Pour la psychologue des étudiants de l’ESSEC, le message est clair : il faut créer un environnement où les étudiants se sentent autorisés à demander de l’aide sans crainte d’être jugés. « Les problématiques ne sont pas toujours la faute de la personne. Parfois, elle réagit normalement à un contexte compliqué », explique Vanessa Ntakabanyura. « L’école doit être un relais : pour qu’un étudiant aille voir le psy, il doit sentir que cela n’altère pas le regard académique porté sur lui », renchérit-elle.
« On ne peut pas commencer à trop proposer, car après les étudiants commencent à penser qu’on peut offrir certaines choses, et quand on ne le fait pas, ça peut générer de la frustration », Hadrien Robidas, responsable des politiques de prévention à ESSCA School of Management
Même constat à l’ESSCA, où le responsable des politiques de prévention insiste sur la nécessité de trouver un juste milieu. « Il y a des moments où l’on ne peut pas tout faire. En termes de dispositifs avec les psychologues, on ne peut pas commencer à trop proposer, car après les étudiants commencent à penser qu’on peut offrir certaines choses, et quand on ne le fait pas, ça peut générer de la frustration », constate Hadrien Robidas. L’école peut transmettre des repères, mais ne peut pas tout contrôler.
Mais au-delà de la prise en charge, l’école se positionne comme un acteur de prévention et de socialisation. « On intervient à un moment important des étudiants car on forme des jeunes adultes qui quittent le nid familial et vont avoir leurs premières galères.

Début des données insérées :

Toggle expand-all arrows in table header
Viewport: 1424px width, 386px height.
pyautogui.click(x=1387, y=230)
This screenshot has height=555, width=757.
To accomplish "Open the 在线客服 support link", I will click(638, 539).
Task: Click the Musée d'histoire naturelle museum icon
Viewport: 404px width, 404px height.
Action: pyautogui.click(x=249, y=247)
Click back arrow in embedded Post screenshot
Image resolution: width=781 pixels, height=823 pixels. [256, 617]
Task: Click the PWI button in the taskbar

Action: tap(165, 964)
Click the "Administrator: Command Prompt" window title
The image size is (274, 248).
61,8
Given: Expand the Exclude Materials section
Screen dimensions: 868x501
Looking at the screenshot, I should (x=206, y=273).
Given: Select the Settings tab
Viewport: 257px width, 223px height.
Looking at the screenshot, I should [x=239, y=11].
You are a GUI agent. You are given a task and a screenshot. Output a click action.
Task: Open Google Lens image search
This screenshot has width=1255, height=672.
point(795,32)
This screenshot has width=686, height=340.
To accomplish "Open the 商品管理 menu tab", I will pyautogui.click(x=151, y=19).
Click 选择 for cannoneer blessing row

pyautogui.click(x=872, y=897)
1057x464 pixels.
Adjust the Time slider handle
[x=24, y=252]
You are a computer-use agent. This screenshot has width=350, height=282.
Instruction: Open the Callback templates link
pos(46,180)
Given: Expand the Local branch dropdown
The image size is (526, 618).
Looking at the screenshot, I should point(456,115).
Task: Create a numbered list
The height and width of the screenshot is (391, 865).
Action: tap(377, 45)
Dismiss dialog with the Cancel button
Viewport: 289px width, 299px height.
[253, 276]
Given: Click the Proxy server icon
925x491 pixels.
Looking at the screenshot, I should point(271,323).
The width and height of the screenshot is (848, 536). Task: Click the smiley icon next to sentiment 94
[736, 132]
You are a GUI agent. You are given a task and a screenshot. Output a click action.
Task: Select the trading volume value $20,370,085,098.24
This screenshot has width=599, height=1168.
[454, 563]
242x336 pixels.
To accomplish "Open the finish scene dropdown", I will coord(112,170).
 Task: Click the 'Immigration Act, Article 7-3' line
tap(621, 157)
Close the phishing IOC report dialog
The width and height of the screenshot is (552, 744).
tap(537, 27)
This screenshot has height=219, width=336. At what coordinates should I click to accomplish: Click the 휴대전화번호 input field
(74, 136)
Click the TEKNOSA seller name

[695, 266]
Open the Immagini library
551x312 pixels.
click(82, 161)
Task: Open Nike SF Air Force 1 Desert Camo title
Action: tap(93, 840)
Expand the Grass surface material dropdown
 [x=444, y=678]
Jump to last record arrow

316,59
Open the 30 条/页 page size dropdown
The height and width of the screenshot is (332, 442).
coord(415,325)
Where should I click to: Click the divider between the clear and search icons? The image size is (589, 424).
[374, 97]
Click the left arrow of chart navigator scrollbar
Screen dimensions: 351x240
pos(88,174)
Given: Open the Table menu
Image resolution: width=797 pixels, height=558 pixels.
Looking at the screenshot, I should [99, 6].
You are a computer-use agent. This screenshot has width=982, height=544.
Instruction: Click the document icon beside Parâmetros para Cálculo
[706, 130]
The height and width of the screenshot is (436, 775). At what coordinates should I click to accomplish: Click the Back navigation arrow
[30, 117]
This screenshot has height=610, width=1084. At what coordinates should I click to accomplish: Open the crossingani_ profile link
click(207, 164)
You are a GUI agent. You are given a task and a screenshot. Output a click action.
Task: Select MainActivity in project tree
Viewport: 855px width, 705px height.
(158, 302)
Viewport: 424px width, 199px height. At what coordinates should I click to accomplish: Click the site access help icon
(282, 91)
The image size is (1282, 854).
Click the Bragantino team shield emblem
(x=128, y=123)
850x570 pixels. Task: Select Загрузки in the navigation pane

On est un nouvel intermédiaire. C’est le message que l’on veut faire passer : la famille forme un individu, nous on forme un collectif », ajoute-t-il.
Enfin, pour que le bien-être des étudiants devienne une vraie priorité, il faut aussi former les adultes encadrants. Pour Hadrien Robidas, beaucoup d’enseignants ne sont pas toujours conscients des signaux de détresse, et cela peut parfois « empirer les situations », alors qu’elles auraient pu être évitées. « Changer la culture d’une école, ça prend du temps : ce sont des enjeux profonds ».